WHAT IS NEEDED
Quote the stretch from "Hiraoka-san came out" through "tulle bow kanzashi." in the account of the biwa recital below, word for word.
-- Begin EXTRACT PROVIDED --
Hiraoka Yoko is known for koto, shamisen, and biwa. She studied under Iemoto Suga Kouka, and has been given the performance name Youka. Her teacher, Suga Kouka, is an inheritor of the Yamato-ryu Biwa-gaku style under Living National Treasure Yamazaki Kyokusui. Her training is strongly centered on the classical medieval collection of The Tale of Heike.
The Ida Noyes building is a lovely old building with interesting architecture. It reminded me of some of the buildings around Queen’s Campus or old churches. The buiding had character. The hall had a small stage, about 3 – 4 feet high, and murals on the walls. One side had large windows to look out onto the rest of the campus, or the glowing lights (as I was there when it was dark). The stage lacked a spotlight, and so was lit with a large table lamp, casting a warm glow over the biwa and seiza cushion. The back of the stage was blocked by a velvet ochre curtain.
Hiraoka-san came out wearing modern red kimono that looked fuchsia in the warm light. The sleeves were long, perhaps 60cm, and the ends were black with white and gold specks. The sleeves also had butterfly motifs. It reminded me of an altered furisode, giving a mature but still youthful feeling. The picture I found is of the same outfit, but the dateeri color she wore for the concert was green, which was the same color as embroidered kiku (chrysanthemum) on her gold obi. It gave a slight nod to spring, but was appropriately formal and not overly so. Her hair was in a ponytail with a barrette and a black tulle bow kanzashi.
Hiraoka-san gave a lecture recital that lasted approximately 90 minutes. You can read more about it on her website. It was both informative and entertaining. It was my first time hearing biwa, and it reminded me of the shamisen in a way. I couldn’t tell if the biwa accentuated the singing and storytelling, or if the storytelling accented the biwa music. The Tale of Heike was originally shared through biwahoshi (storytelling with biwa music). Her renditions were accentuated by slides showing reference images and pictures of shoji screens.
-- End EXTRACT PROVIDED --
-- Begin COLLECTED MATERIAL --
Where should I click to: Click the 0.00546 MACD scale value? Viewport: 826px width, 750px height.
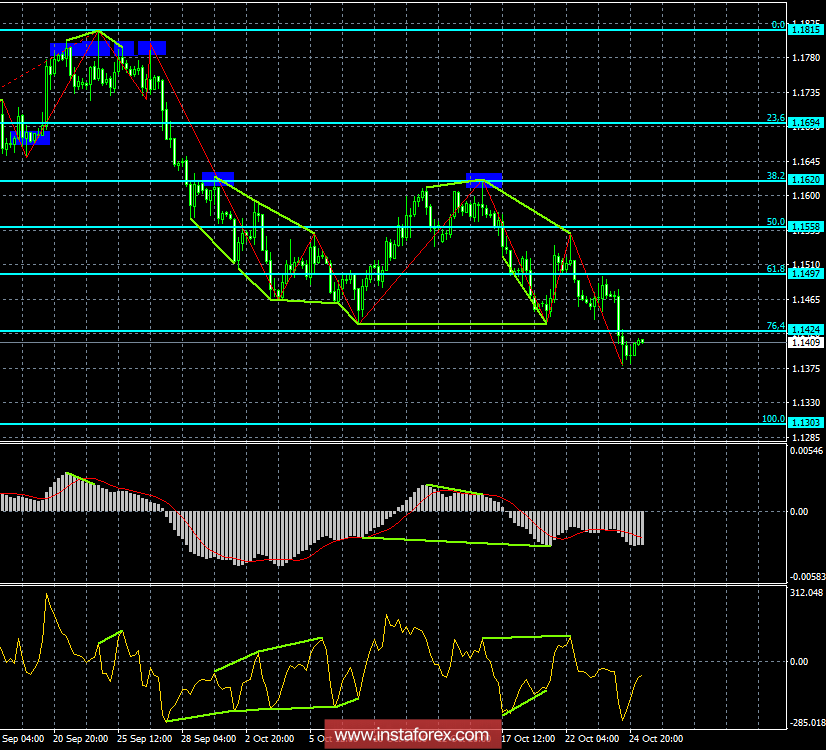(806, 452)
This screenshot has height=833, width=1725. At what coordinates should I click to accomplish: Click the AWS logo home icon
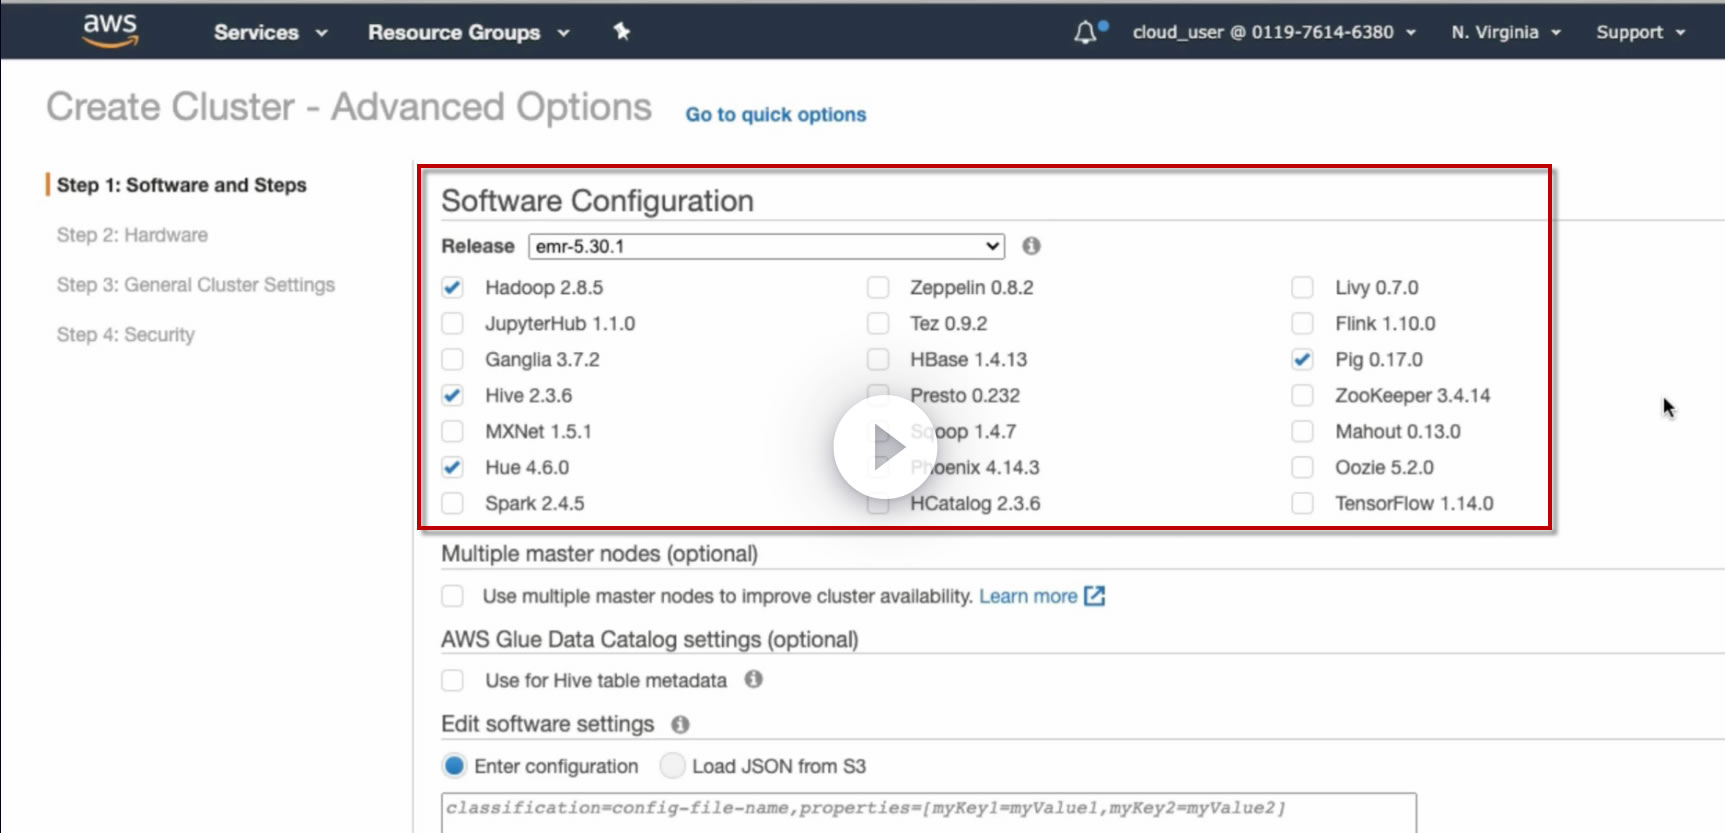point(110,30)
-- End COLLECTED MATERIAL --
FINISHED EXERCISE
Hiraoka-san came out wearing modern red kimono that looked fuchsia in the warm light. The sleeves were long, perhaps 60cm, and the ends were black with white and gold specks. The sleeves also had butterfly motifs. It reminded me of an altered furisode, giving a mature but still youthful feeling. The picture I found is of the same outfit, but the dateeri color she wore for the concert was green, which was the same color as embroidered kiku (chrysanthemum) on her gold obi. It gave a slight nod to spring, but was appropriately formal and not overly so. Her hair was in a ponytail with a barrette and a black tulle bow kanzashi.